Juliana Bicycles

Grinduro Scotland

 

Grinduro Scotland 2019

8月 01 — 2019

 

Juliana Bicycles

Rachael Walker is a Juliana Ambassador and Brand Manager of Hope Technology. She has traveled to all the corners of the world on her mountain bike and has one of the best Instagram accounts to inspire your next ride. 
 
On her most recent outing, Rachael raced the Grinduro Scotland where she placed 2nd. 

 

Why race Grinduro? I often refer to myself as a rider or a cyclist... not an enduro rider, or a downhiller, or a roadie, or an XC’er. I genuinely love all types of riding. One of the great things about Grinduro is that it’s a bridge between the two worlds of mountain biking and road, whilst also giving a platform for those who love gravel. What’s also great is that pretty much anyone can ride it, and you can ride together with a group of friends. It’s an event focusing on the experience, the ride, the trails, the laughs, and most of all the party.

The experience starts with the ferry crossing to the Isle of Arran from the mainland of Scotland. Scotland as a country is pretty diverse. On the West, the mountains are rugged, steep and rocky. On the East, they are slightly smaller and mainly covered in heather based moorland and pine forests. The Isle of Arran is a special little place...it's almost a micro version of Scotland on one island, capturing all the best parts (except the midges). As riders start to arrive at the event village I recognise many from last year, but many are also new. All are excited for the next 24 hours. 

Grinduro is so relaxed and friendly that you don’t really feel like you’re at a race. It felt like I was just off for a cafe ride with friends rather than lining up for a race. We were more worried about whether it would rain rather than anything else! Everywhere you looked people were grinning and joking - something you don’t normally see on the start line of a race. 
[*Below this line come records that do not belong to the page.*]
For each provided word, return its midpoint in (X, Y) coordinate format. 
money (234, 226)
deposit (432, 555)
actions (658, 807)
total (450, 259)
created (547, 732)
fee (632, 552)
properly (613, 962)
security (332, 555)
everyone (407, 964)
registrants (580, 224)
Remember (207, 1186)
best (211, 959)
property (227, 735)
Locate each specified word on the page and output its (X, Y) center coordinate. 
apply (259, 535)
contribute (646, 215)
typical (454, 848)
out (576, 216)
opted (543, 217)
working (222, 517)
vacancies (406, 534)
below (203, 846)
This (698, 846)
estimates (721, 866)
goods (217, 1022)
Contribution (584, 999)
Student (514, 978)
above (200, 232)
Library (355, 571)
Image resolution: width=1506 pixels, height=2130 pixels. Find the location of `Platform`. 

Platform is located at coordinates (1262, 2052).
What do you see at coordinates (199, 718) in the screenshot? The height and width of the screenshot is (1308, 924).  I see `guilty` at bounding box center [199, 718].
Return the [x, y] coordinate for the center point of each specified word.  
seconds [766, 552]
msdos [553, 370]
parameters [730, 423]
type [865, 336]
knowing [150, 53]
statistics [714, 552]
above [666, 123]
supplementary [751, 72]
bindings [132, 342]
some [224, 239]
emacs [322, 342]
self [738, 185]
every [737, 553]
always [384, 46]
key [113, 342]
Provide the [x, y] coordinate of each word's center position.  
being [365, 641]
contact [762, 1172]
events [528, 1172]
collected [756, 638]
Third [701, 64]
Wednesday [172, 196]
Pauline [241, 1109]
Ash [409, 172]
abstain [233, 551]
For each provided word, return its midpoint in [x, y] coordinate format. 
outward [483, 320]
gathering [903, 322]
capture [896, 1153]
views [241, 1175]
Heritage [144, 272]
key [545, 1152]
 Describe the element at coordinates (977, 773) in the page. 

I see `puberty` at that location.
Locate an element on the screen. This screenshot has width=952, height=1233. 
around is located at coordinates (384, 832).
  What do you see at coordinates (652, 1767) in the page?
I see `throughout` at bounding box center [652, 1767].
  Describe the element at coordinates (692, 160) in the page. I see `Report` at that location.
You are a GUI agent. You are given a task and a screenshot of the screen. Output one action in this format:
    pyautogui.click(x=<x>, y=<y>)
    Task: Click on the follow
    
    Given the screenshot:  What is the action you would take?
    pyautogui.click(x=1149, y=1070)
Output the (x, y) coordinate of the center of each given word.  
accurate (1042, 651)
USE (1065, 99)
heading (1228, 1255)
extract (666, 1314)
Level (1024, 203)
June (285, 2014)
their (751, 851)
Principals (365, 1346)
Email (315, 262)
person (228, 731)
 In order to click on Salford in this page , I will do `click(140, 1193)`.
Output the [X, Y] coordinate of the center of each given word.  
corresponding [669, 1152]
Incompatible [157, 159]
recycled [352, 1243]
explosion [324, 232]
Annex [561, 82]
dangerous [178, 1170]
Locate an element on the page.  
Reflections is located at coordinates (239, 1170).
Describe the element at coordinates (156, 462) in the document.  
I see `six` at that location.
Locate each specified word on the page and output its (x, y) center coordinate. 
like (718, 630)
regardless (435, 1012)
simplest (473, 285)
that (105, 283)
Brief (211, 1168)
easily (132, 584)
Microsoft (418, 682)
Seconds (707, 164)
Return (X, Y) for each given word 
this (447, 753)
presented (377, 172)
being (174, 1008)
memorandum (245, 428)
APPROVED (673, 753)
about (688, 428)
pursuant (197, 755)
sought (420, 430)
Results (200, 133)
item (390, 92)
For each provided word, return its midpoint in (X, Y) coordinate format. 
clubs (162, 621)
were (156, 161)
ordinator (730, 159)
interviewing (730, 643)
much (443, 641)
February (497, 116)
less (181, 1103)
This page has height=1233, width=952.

The race started with some whoops and cheers from the 300 or so riders as we funnelled onto the main road by the coast then quickly onto a singletrack climb which popped us out at the start of stage 1 - a super fast fire road descent. The next stage would be more type 2 fun, a pure uphill punchy stage. The second part of the day was longer, with two stages in the middle of 50km.

To be honest, I was looking forward to the transitions more than the stages. I remembered some pretty technical sections in some of the transitions from the previous year and couldn’t wait to tackle them on the Quincy. After stage three I knew the best part of the day was coming up. We were treated to a long steep loose rocky descent down to the coast followed by a technical rooty traverse in the woods. 

The technical sections are where the Quincy is the most fun. Things get loose, you get out of control, you’re on the brakes a lot, whilst trying to be smooth and move around on the bike. These sections wouldn’t really be a consideration on a mountain bike, but on a gravel bike, they force you to think carefully about line choice. For me, this is the beauty of gravel riding, as the bikes bring on a whole new challenge to your riding.

With all four stages done we handed in our timing chips and headed to the beach for the all important gin and ice cream. We had 85km and 2000m of climbing in our legs and huge smiles on our faces. The stages had been fun and hard, the transitions were even better. But more importantly, we had a brilliant 6 hours of riding on our bikes with good friends. I’d had an awesome day “maxin”... now it was time for some “relaxin”.

 

See you next year Grinduro Scotland!